A cinematic, vivid tale of betterment and progress, this new novel from Zadie Smith, made famous for White Teeth, handles multiculturalism and friendship on a level that will render this an well-talked about title. An ambitious, exuberant new novel moving from north west London to West Africa, this is the tale of two that dream big of being dancers.
Dazzlingly energetic and deeply human, Swing Time is a story about friendship and music and stubborn roots, about how we are shaped by these things and how we can survive them. Moving from North-West London to West Africa, it is a high-spirited dance to the music of time.

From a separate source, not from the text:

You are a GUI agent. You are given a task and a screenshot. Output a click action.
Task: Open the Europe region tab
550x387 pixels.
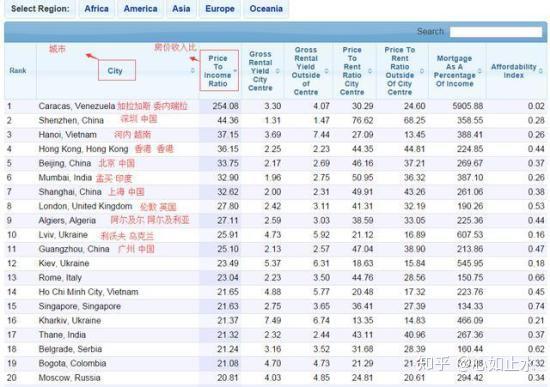click(x=220, y=9)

Wonderfully written, Swing Time juxtaposes modern culture with timeless and universal themes. Smith has clearly fleshed out the relationships, intricately exposing the impacts that they can have; superstar Aimee is a maelstrom around which all of the lives of her other characters are determined. Also, the way in which the narrator’s mother affects Tracey and vice versa with the emails is indeed interesting. Language and power is interwoven into each person’s identity and underlines their relative role to each other. The narrator may be seen to be the most identifiable character, as it is through her eyes that we perceive the likes of Tracey, Aimee and the narrator’s mother, but we are not even disclosed a name.
The novel does meander in detail and veer off, stopping it from becoming a flawless story but as this is all through the eyes of the main character and is perhaps indicative of her nature, veering off from the point. There is a lack of character development in this novel, when you consider the anonymous narrator, and the life events don’t seem to affect the nameless character that significantly, and you almost want it for her, badly.

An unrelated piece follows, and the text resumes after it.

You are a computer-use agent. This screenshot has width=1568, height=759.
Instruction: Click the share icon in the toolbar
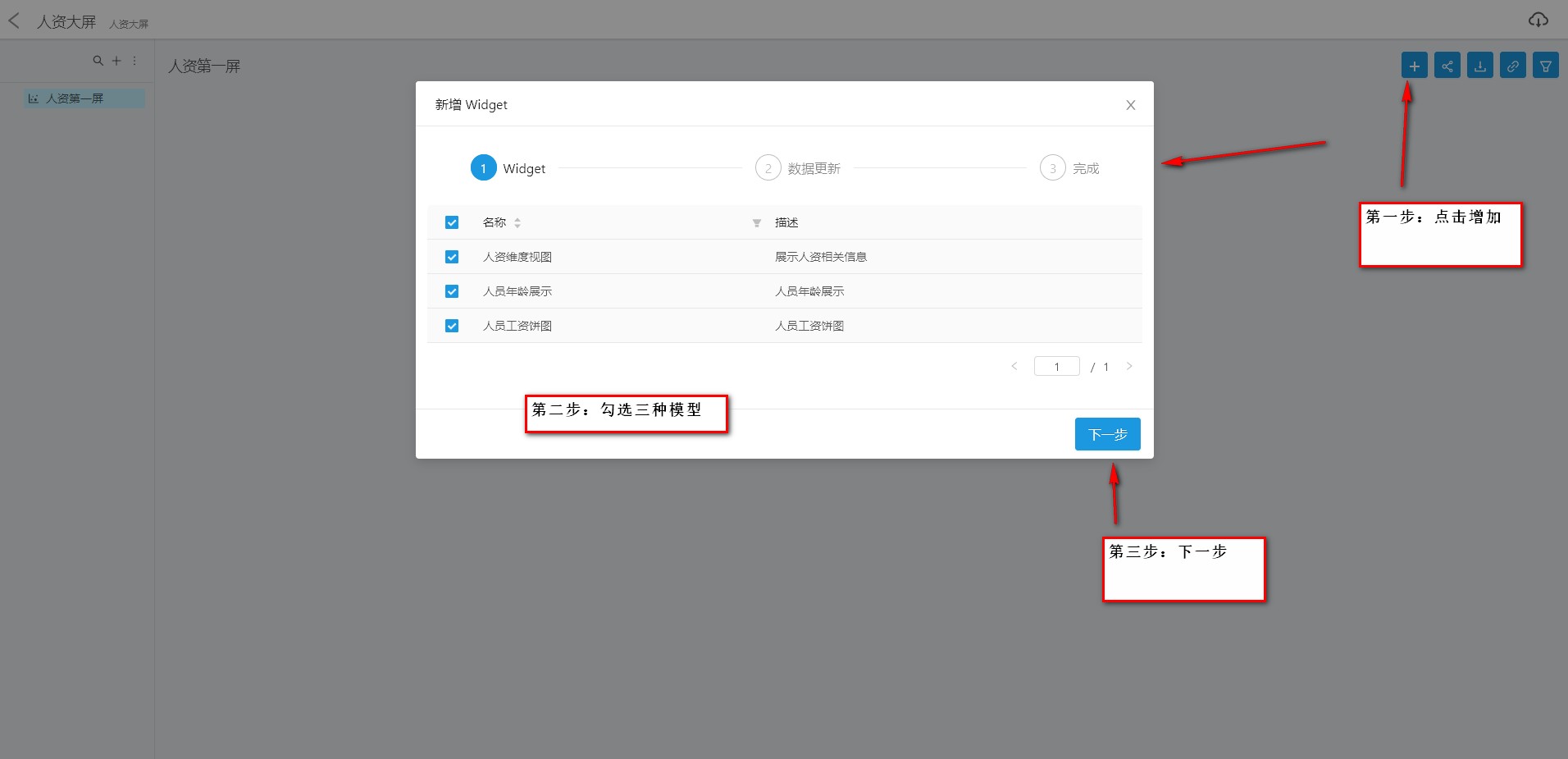[1447, 66]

This is Zadie Smith’s fifth novel and makes for truly rattling reading. No doubt this will be, like her previous work, adapted into a visual format. The different incarnations that we are witness to, aside from the main character of course, are very real, and will make for great cinematic viewing but it is a joy to indulge in these within the literature.
As aforementioned, relativity is key to this novel, and certainly makes it all the more absorbing, with the comparatives adding a richer texture to the book. That relativity becomes all the more interesting when considering a sense of belonging and this is where the novel hits us. The nameless narrator almost becomes appropriate if we look at the novel from this angle, as her anonymity renders her somewhat nomadic and invisible, seeking something almost improbable.